ABOUT THIS TASK: The expected output is an exact copy of the lines from the one containing "You are a computer-use agent." through the final line of the entries below, with no images.

==== EXCERPTED RECORDS ====

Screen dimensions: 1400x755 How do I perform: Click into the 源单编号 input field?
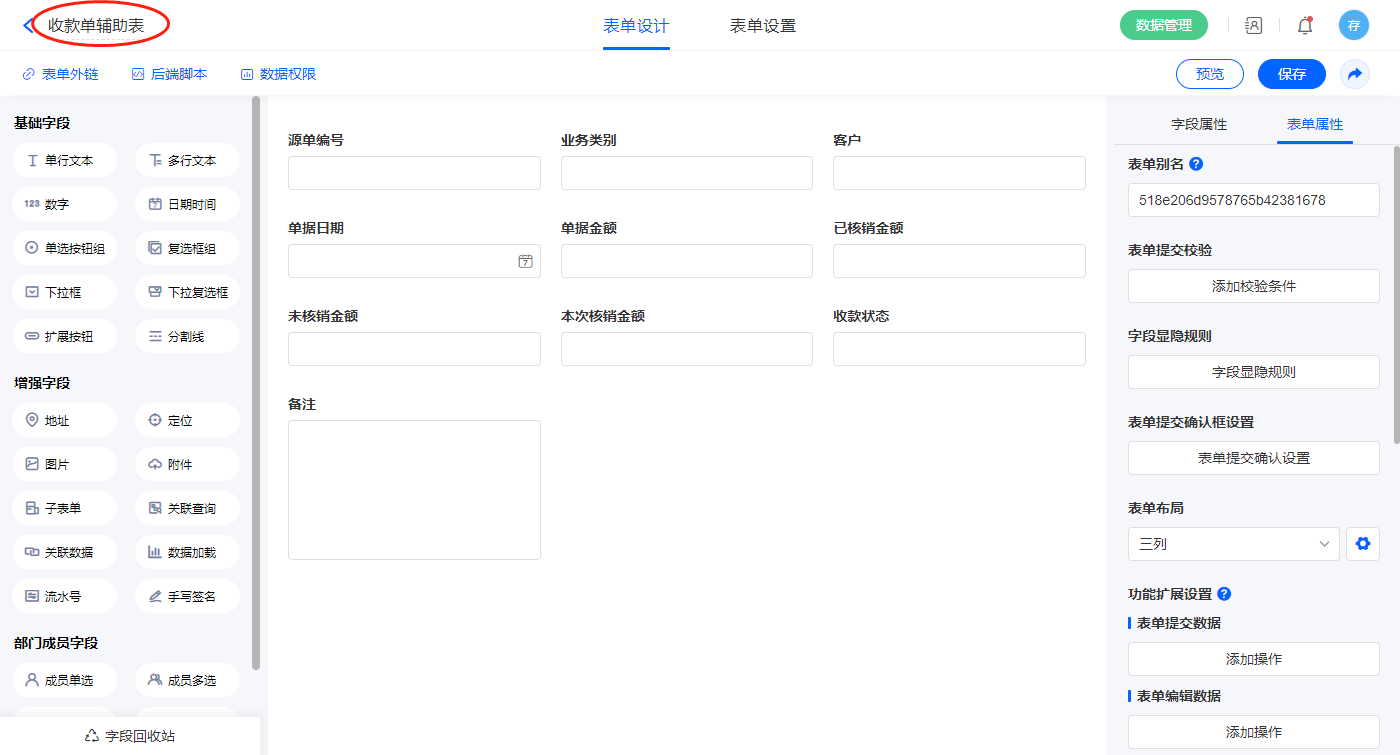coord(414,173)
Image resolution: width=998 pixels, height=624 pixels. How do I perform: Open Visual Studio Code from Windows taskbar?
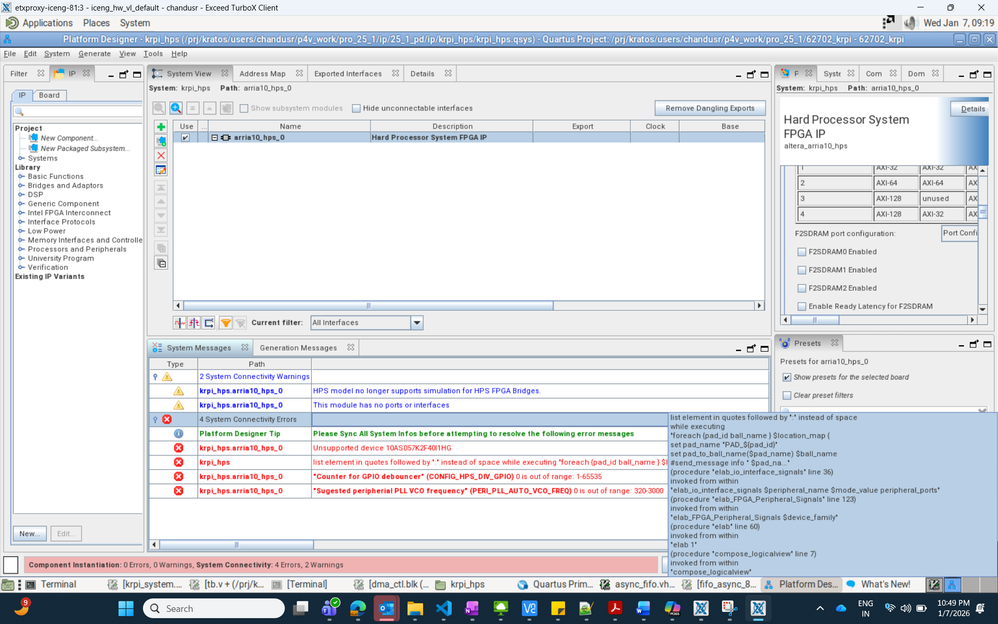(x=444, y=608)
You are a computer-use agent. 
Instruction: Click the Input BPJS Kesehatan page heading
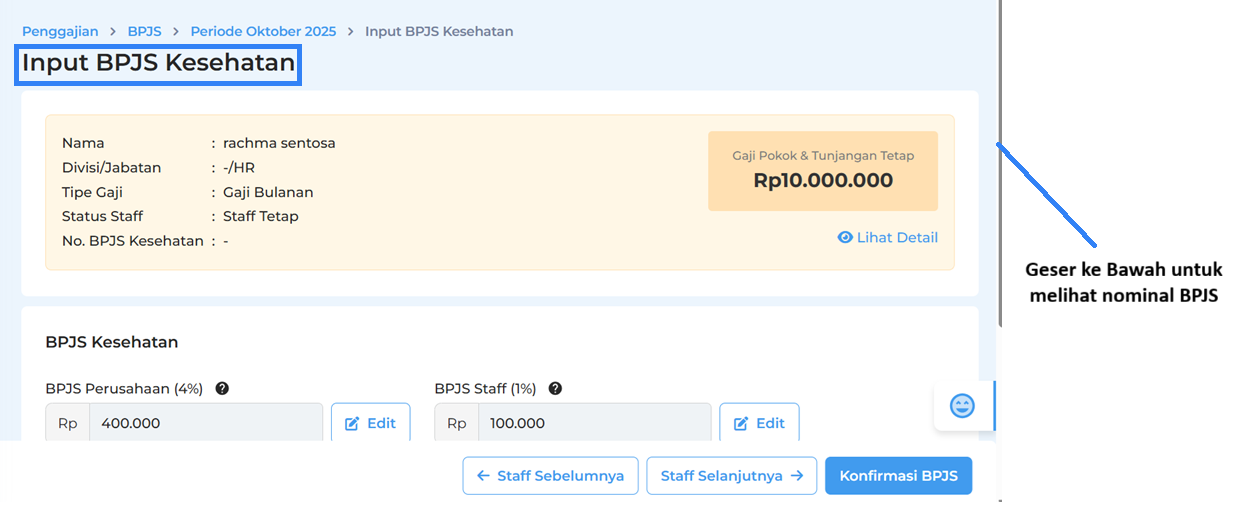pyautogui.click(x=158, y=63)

====

ANSWER SECTION:
You are a computer-use agent. 
Instruction: Click the Input BPJS Kesehatan page heading
pyautogui.click(x=158, y=63)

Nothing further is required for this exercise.